Records excerpted from a collection
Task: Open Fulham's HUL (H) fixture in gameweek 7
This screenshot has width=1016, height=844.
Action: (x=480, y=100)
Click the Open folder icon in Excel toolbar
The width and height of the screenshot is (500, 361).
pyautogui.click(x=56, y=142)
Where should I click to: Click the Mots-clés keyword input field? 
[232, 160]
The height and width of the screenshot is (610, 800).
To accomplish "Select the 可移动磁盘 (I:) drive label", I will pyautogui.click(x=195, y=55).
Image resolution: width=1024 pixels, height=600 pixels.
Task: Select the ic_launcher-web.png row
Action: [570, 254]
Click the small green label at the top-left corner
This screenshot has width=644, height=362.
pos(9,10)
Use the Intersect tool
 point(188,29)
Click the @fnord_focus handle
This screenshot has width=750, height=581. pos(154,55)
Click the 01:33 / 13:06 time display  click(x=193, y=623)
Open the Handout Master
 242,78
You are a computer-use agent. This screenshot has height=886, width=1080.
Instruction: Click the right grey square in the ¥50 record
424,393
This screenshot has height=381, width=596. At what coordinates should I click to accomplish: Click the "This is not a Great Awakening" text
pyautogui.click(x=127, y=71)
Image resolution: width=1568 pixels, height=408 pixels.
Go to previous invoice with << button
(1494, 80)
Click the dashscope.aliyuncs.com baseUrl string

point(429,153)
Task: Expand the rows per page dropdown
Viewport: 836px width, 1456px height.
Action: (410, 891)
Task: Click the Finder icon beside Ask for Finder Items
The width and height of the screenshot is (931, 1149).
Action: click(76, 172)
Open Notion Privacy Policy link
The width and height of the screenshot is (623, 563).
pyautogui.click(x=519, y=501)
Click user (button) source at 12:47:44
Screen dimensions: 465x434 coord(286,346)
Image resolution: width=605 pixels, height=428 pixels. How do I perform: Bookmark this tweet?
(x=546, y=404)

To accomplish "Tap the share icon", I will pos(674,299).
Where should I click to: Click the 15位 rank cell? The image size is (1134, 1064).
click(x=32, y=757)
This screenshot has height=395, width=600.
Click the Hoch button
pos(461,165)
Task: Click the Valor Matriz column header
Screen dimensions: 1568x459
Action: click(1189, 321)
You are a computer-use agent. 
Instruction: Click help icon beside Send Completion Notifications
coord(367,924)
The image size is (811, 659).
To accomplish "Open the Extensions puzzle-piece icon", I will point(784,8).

What you will do:
From the records above, pull out each line that has "agent".

Answer to this exercise:
You are a computer-use agent. This screenshot has height=886, width=1080.
You are a computer-use agent. 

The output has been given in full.